### What to work on
Among the records below, find the lines with the word "agent" and copy them.
= = =
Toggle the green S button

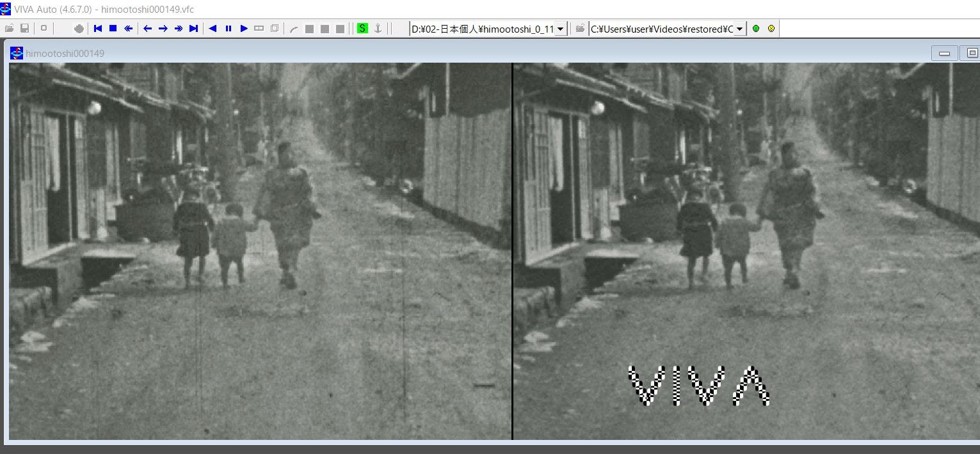362,29
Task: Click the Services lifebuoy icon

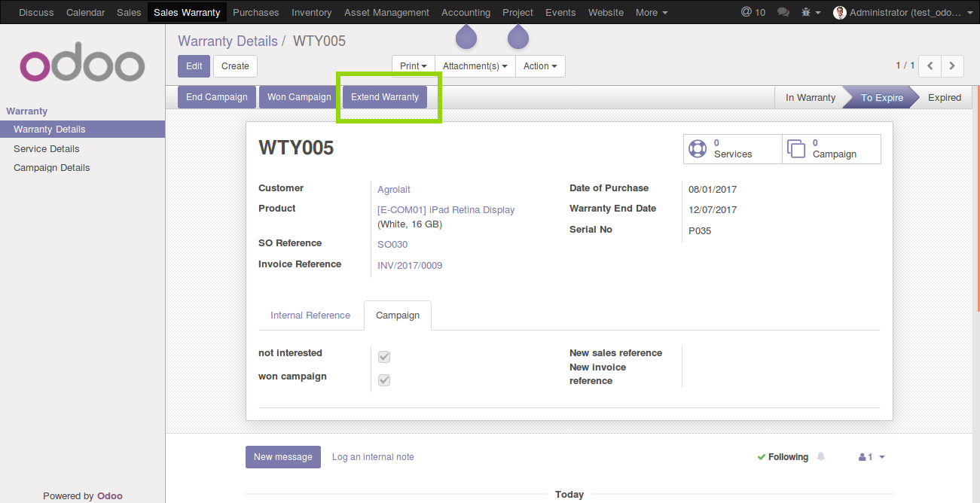Action: [698, 148]
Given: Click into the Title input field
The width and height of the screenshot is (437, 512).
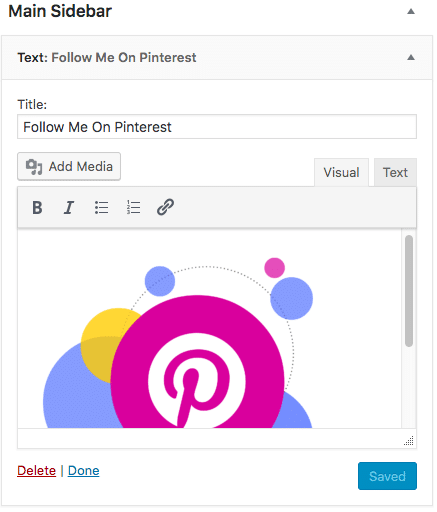Looking at the screenshot, I should tap(217, 127).
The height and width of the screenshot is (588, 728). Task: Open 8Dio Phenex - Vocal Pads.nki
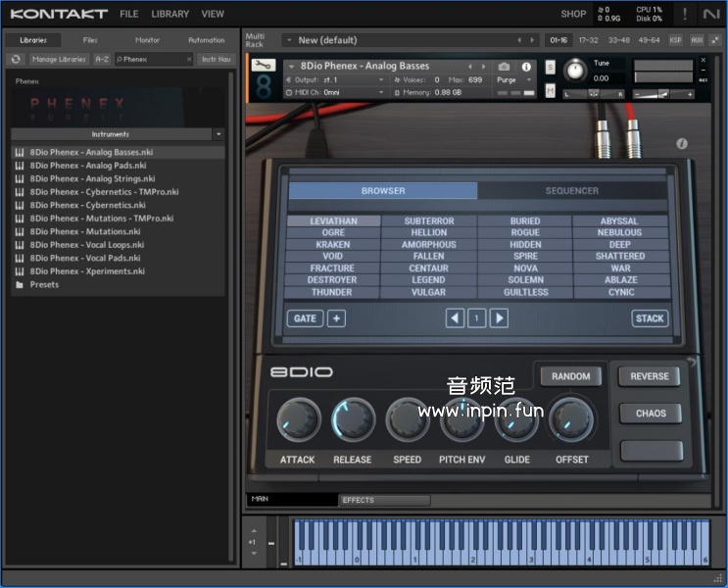pyautogui.click(x=86, y=258)
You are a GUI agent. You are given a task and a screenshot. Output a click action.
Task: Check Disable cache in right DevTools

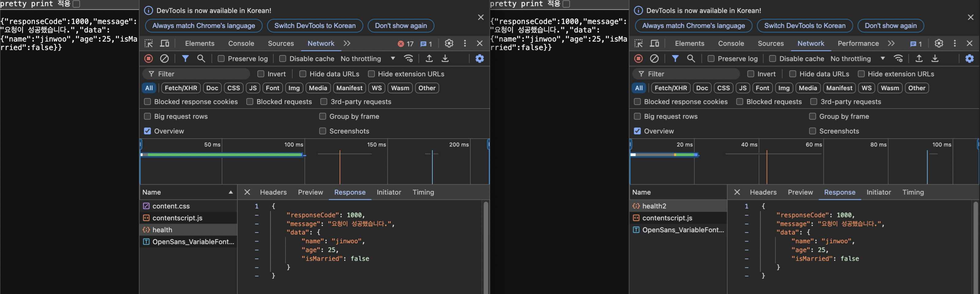772,58
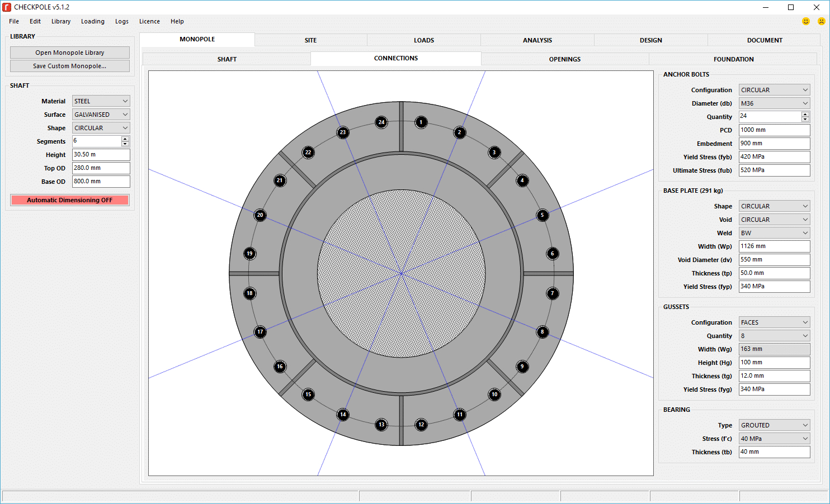Open the Loading menu
The width and height of the screenshot is (830, 504).
(92, 21)
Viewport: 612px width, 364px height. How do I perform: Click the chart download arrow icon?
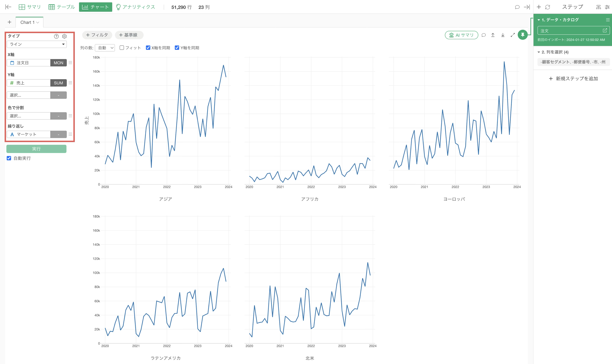click(x=503, y=35)
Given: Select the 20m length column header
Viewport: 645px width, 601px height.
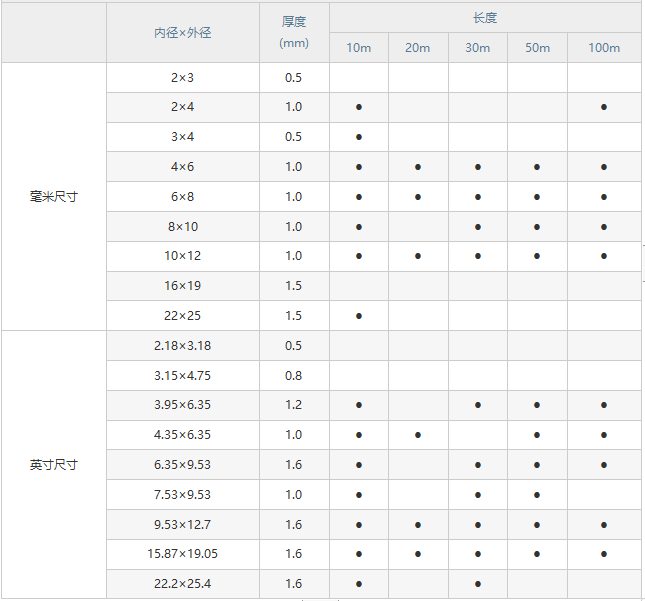Looking at the screenshot, I should click(x=418, y=48).
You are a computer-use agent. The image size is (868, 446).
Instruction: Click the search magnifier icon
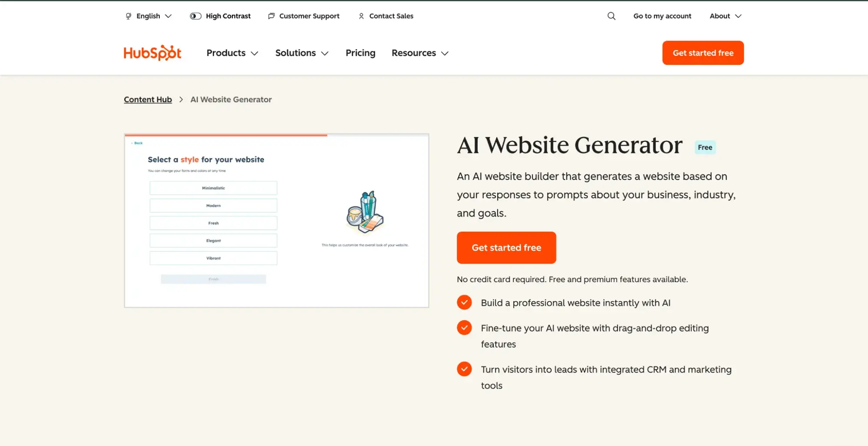[611, 16]

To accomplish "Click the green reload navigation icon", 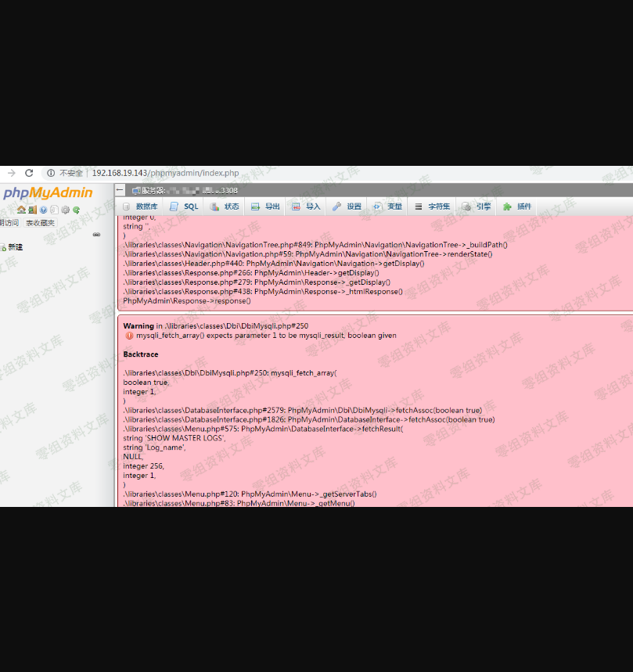I will tap(77, 210).
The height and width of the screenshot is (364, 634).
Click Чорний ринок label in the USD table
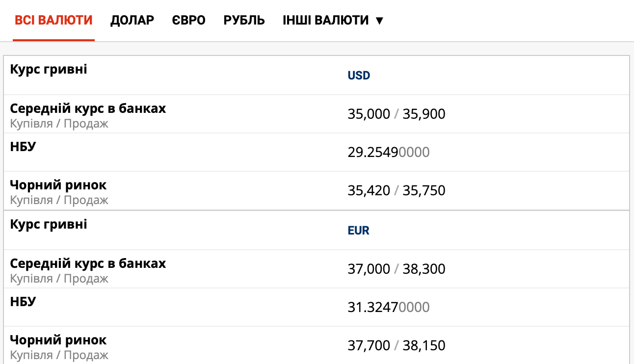(x=58, y=185)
= = =
### Solution to the problem
You are a GUI agent. You are given a task and a screenshot. Output a click action.
You are a computer-use agent. The image size is (868, 446).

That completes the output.